Without state-of-the-art equipment, the UK risks losing its position as a world leader in many areas of research
The UK has made some progress in updating and renewing its NMR infrastructure over the past four years, but significant gaps in capacity remain, according to a new report. The country also continues to lag behind international competitors such as France and Germany that can field twice the number of ultrahigh powered instruments.
The report, written by Mark Smith, vice chancellor at Lancaster University, in collaboration with the Engineering and Physical Sciences Research Council (EPSRC) and other research councils, provides an insight into how this landscape outside clinical applications has changed since the last one in 2012. It sets the scene for an open meeting in London on the 24 February that will discuss current NMR provision and how the community should spend the £22 million capital investment earmarked by government for ultrahigh/very high field NMR across the sciences.
The 2012 survey was sparked by emerging evidence that the UK’s NMR infrastructure was outdated and failing to meet demand. A call from the EPSRC for ‘core capacity chemistry’ attracted 20 bids from 22 universities all asking for NMR equipment as a matter of some urgency. The council recognised that without modern state-of-the-art NMR equipment, the UK’s position as a world-leader in many areas of research would soon be eroded. But with decreasing capital resources, there was also a need for a more sustainable equipment infrastructure.
Four years on, explains Smith, it is time to take stock, in part to see if there has been improvement in the country’s NMR infrastructure and in readiness for the new £22 million investment. Since the money is for use across all sciences, the 2016 survey included life science departments. In total, 43 universities and research institutes contributed.

-- EXERCISE REQUIREMENTS --
1 – List every country named in the article on UK NMR infrastructure.
2 – Carry on the article on UK NMR infrastructure from the end of its last paragraph.

-- SUPPLIED INFORMATION --
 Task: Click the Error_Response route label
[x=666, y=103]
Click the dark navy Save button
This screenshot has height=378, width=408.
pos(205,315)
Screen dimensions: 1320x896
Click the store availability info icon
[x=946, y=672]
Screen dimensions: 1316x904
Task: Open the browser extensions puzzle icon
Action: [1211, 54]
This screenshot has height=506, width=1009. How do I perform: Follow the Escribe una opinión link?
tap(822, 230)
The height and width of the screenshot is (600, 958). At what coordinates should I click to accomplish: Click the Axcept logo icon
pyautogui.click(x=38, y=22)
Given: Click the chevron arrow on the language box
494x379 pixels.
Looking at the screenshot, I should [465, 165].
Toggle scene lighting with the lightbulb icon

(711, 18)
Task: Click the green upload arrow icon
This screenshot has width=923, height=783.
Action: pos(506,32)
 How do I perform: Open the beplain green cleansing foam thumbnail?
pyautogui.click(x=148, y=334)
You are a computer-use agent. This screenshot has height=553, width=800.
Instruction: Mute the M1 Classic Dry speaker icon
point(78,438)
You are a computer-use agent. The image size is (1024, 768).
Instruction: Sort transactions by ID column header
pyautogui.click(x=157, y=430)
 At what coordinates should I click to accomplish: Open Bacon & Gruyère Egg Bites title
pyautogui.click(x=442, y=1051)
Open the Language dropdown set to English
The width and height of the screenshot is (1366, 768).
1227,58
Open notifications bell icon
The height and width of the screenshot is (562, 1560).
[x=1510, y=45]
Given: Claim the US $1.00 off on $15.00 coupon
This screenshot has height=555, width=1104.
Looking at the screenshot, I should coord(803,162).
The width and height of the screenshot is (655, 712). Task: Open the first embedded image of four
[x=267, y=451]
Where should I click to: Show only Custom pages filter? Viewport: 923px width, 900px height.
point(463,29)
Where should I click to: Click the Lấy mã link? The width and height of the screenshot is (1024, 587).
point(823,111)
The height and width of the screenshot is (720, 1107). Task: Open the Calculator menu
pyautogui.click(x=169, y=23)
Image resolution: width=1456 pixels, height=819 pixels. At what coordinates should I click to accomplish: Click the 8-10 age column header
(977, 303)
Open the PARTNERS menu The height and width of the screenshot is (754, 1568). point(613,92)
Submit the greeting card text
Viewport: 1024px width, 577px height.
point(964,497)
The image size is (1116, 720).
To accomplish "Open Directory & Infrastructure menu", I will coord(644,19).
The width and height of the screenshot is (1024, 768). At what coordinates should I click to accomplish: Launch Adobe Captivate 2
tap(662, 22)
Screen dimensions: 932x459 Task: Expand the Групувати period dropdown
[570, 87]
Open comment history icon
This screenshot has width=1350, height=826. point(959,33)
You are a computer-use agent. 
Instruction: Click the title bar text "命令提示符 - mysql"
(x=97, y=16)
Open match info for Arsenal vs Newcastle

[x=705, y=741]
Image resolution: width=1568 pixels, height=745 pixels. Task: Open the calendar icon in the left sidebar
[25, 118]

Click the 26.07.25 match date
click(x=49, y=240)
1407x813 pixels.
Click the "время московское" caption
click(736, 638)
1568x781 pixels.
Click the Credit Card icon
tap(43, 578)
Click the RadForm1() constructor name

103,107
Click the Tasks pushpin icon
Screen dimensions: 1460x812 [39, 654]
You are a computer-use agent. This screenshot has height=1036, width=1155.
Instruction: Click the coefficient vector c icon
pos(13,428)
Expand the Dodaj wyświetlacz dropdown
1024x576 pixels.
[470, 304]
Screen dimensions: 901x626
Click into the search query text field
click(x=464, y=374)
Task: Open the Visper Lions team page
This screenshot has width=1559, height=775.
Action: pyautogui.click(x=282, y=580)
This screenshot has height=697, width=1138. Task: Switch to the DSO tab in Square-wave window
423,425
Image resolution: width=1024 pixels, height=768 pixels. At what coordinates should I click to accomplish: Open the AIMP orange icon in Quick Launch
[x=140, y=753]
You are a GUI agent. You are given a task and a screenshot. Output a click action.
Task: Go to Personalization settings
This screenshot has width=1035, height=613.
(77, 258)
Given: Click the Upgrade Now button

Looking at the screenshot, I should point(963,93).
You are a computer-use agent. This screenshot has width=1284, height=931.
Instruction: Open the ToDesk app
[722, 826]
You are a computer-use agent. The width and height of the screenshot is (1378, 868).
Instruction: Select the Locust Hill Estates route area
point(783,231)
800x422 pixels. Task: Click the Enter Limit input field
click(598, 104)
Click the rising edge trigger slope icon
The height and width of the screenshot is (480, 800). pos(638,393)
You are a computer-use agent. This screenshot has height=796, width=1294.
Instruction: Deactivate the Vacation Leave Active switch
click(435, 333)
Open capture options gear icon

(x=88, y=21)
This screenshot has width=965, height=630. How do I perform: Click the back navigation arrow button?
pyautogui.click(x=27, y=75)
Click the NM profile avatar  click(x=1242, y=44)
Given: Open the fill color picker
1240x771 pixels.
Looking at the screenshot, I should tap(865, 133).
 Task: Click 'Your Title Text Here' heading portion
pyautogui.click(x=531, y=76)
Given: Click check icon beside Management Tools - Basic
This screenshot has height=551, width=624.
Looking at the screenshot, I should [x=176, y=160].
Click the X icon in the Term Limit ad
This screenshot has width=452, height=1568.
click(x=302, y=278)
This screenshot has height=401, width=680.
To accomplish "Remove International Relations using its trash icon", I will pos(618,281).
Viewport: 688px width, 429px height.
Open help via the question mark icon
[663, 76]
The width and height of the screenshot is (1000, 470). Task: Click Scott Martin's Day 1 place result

-- ANSWERS FOR THIS EXERCISE --
1 – UK, France, Germany

2 –
There has been some progress since 2012. The recommendations for a 600MHz dynamic nuclear polarisation (DNP) facility, for example, is now up and running at the University of Nottingham and the average age of instruments has fallen. ‘It is clear there has been significant investment in the UK’s NMR infrastructure since 2012,’ Smith says. ‘The stock has become newer and more modern – equipment less than two years old and less than five years old has both increased. There has also been some progress in upgrading ageing equipment, though there is still a legacy of instruments over 20 years old, which are becoming obsolete or are in poor condition and this needs to be addressed.’
The report recommends developing a more systematic approach to upgrading or retiring instruments, alongside national replenishment schemes to ensure institutes have good research capabilities. A call is also made for more clarity on the relationship between funding bodies and universities, and a better understanding of whose responsibility it is to fund what.
‘Regardless of any plans for very high-field equipment, it is the medium- to high-field instrumentation that underpins a wide range of synthetic and materials chemistry, and researchers need easy, rapid access to this, preferably within their own departments,’ says Sharon Ashbrook, professor of physical chemistry at the University of St Andrew’s. ‘It is not clear at present how this will be funded and maintained.’ The situation is further complicated, she says, by the different ways in which NMR instrumentation is used, with some equipment providing more of a high-throughput service, and some providing support for less routine experiments, as well as more cutting-edge research in magnetic resonance and its chemical applications. This all needs to be factored in to any future funding model, she adds.
The survey highlighted that in the UK, there are only two ultrahigh 950MHz NMR instruments for solution state NMR and one 850MHz facility for solid state work. In contrast, France and Germany have at least twice this capability. ‘At below 800MHz, the infrastructure is highly competitive nationally, the key challenge now is to make it competitive above 800MHz in line with its European neighbours,’ says Smith.
At the open meeting later this month, the community will get the opportunity to discuss the best way to spend the £22 million. For example, would it be better to have access to two 1GHz instruments – one for solid-state and one for solution NMR – or would a better scenario be a larger number of 900MHz instruments and upgrades of 800MHz ones?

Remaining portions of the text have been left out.